§ **WHAT YOU WILL DO**
For the data below, count the lines that have the string "header" and state that number by itself.

§ **DATA FOR ANALYSIS**
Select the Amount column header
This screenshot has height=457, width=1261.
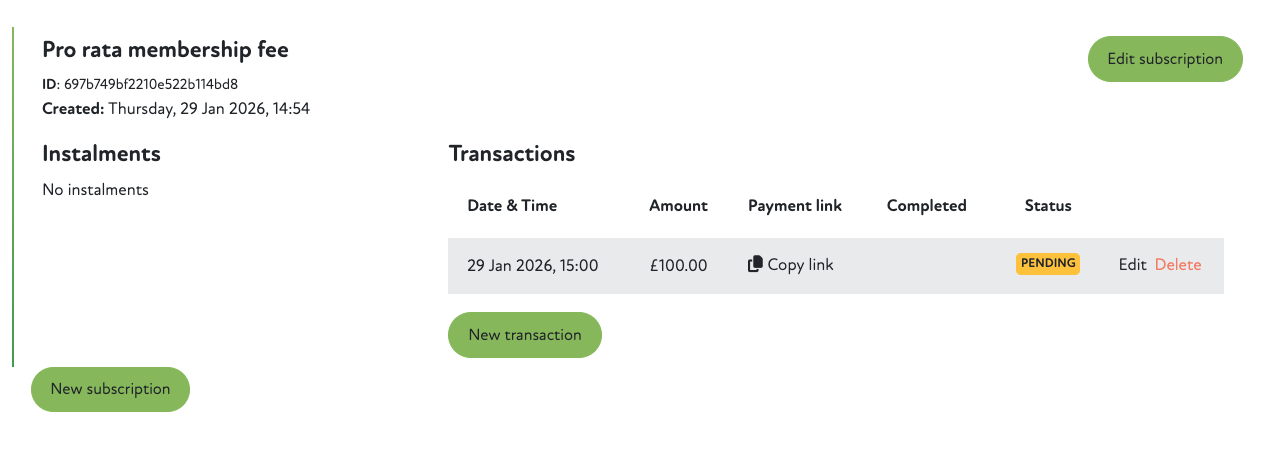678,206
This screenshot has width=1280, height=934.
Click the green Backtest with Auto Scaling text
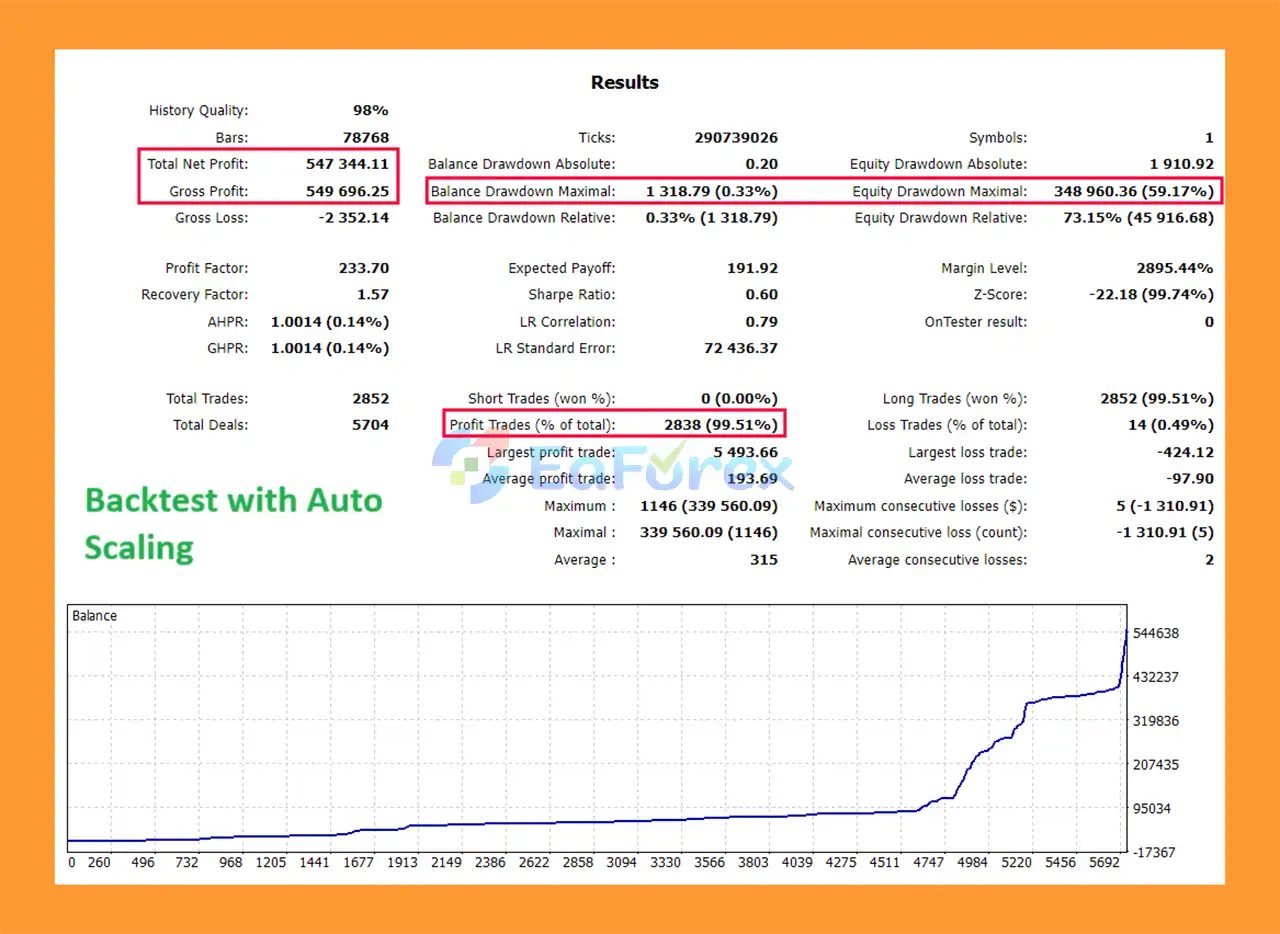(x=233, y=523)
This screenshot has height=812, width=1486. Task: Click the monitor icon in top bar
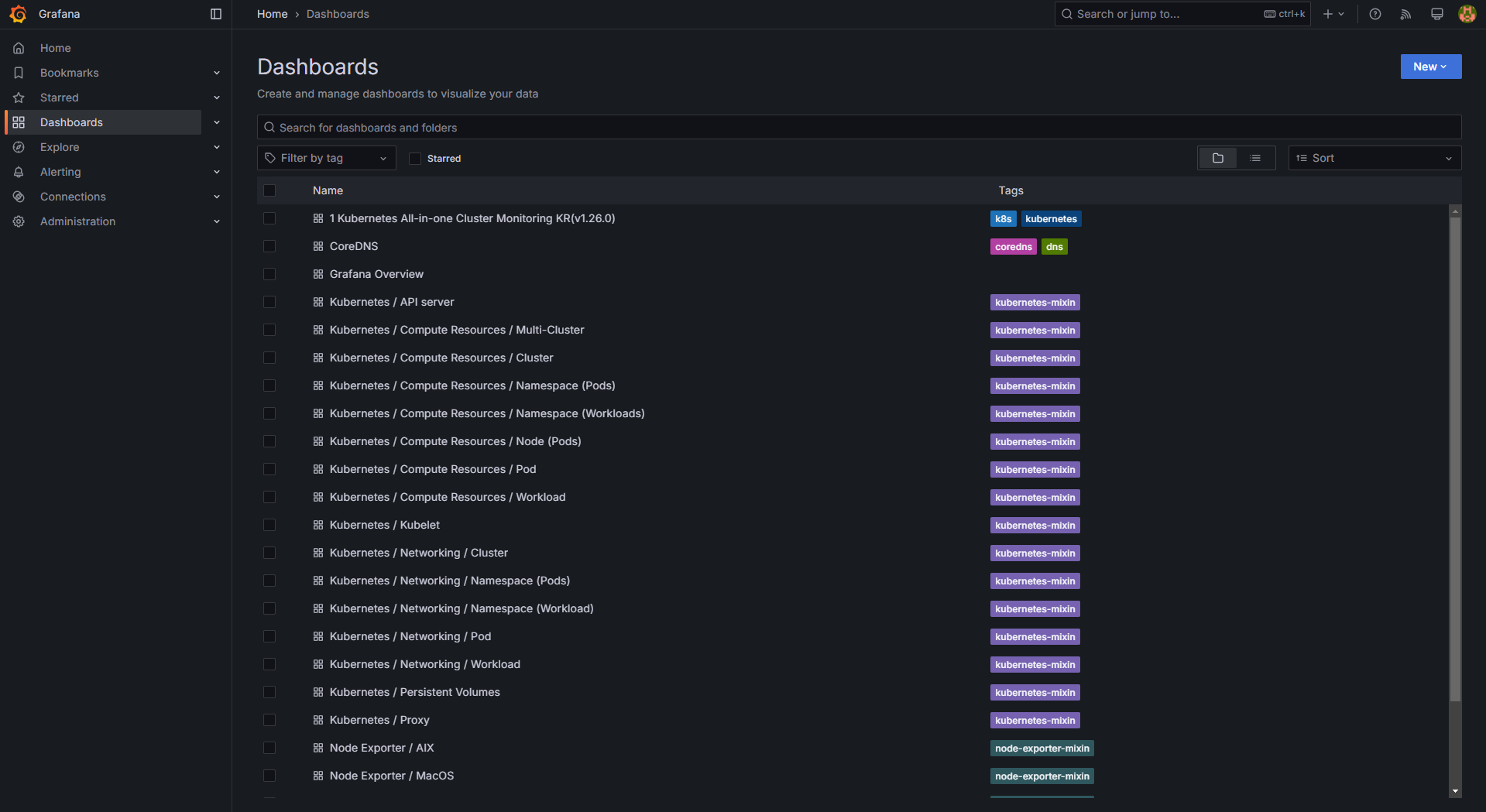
...
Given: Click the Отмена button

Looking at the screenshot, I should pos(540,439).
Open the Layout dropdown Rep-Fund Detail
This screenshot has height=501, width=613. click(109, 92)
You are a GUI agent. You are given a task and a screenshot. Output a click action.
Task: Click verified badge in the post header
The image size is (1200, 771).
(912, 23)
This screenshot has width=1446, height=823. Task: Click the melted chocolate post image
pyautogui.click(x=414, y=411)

§ **SOLUTION TO THE PROBLEM**
2